FIG. 93.—INTERIOR OF PISA CATHEDRAL.
FLORENCE. The church of S. Miniato, in the suburbs of Florence, is a beautiful example of a modification of the Pisan style. It is in plan a basilica with two piers interrupting the colonnade on each side of the nave and supporting powerful transverse arches. The interior is embellished with bands and patterns in black and white, and the woodwork of the open-timber roof is elegantly decorated with fine patterns in red, green, blue, and gold—a treatment common in early mediæval churches, as at Messina, Orvieto, etc. The exterior is adorned with wall-arches of classic design and with panelled veneering in white and dark marble, instead of the horizontal bands of the Pisan churches. This system of external decoration, a blending of Pisan and Italo-Byzantine methods, became the established practice in Florence, lasting through the whole Gothic period. The Baptistery of Florence, originally the cathedral, an imposing polygonal domical edifice of the tenth century, presents externally one of the most admirable examples of this practice. Its marble veneering in black and white, with pilasters and arches of excellent design, is attributed by Vasari to Arnolfo di Cambio, but is by many considered to be much older, although restored by that architect in 1294.

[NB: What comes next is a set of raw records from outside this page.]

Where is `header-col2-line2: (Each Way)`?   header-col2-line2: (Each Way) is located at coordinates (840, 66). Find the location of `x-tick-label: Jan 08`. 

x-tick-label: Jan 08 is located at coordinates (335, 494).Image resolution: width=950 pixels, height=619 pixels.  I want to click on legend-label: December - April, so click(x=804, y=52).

Suggestions of the Pisan arcade system are found in widely scattered examples in the east and south of Italy, mingled with features of Lombard and Byzantine design. In Apulia, as at Bari, Caserta Vecchia (1100), Molfetta (1192), and in Sicily, the Byzantine influence is conspicuous in the use of domes and in many of the decorative details. Particularly is this the case at Palermo and Monreale, where the churches erected after the Norman conquest—some of them domical, some basilican—show a strange but picturesque and beautiful mixture of Romanesque, Byzantine, and Arabic forms. The Cathedral of Monreale and the churches of the Eremiti and La Martorana at Palermo are the most important.

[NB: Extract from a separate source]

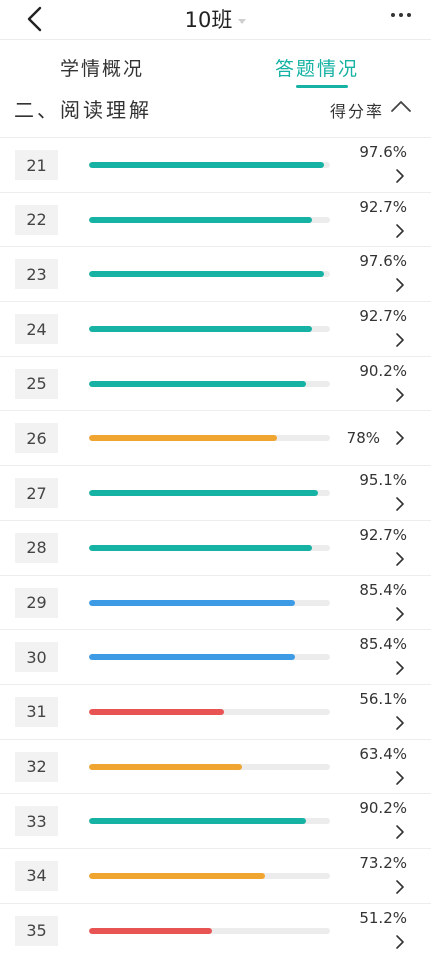 This screenshot has width=431, height=960. Describe the element at coordinates (383, 262) in the screenshot. I see `score-rate: 97.6%` at that location.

The Italo-Byzantine style has already found mention in the latter part of Chapter XI. Venice and Ravenna were its chief centres; while the influence, both of the parent style and of its Italian offshoot was, as we have just shown, very widespread.
WESTERN ROMANESQUE ARCHITECTURE. In Western Europe the unrest and lawlessness which attended the unsettled relations of society under the feudal system long retarded the establishment of that social order without which architectural progress is impossible. With the eleventh century there began, however, a great activity in building, principally among the monasteries, which represented all that there was of culture and stability amid the prevailing disorder. Undisturbed by war, the only abodes of peaceful labor, learning, and piety, they had become rich and powerful, both in men and land. Probably the more or less general apprehension of the supposed impending end of the world in the year 1000 contributed to this result by driving unquiet consciences to seek refuge in the monasteries, or to endow them richly.
The monastic builders, with little technical training, but with plenty of willing hands, sought out new architectural paths to meet their special needs. Remote from classic and Byzantine models, and mainly dependent on their own resources, they often failed to realize the intended results. But skill came with experience, and with advancing civilization and a surer mastery of construction came a finer taste and greater elegance of design. Meanwhile military architecture developed a new science of building, and covered Europe with imposing castles, admirably constructed and often artistic in design as far as military exigencies would permit.
CHARACTER OF THE STYLE. The Romanesque architecture of the eleventh and twelfth centuries in Western Europe (sometimes called the Round-Arched Gothic) was thus predominantly though not exclusively monastic. This gave it a certain unity of character in spite of national and local variations. The problem which the wealthy orders set themselves was, like that of the Lombard church-builders in Italy, to adapt the basilica plan to the exigencies of vaulted construction. Massive walls, round arches stepped or recessed to lighten their appearance, heavy mouldings richly carved, clustered piers and jamb-shafts, capitals either of the cushion type or imitated from the Corinthian, and strong and effective carving—all these are features alike of French, German, English, and Spanish Romanesque architecture.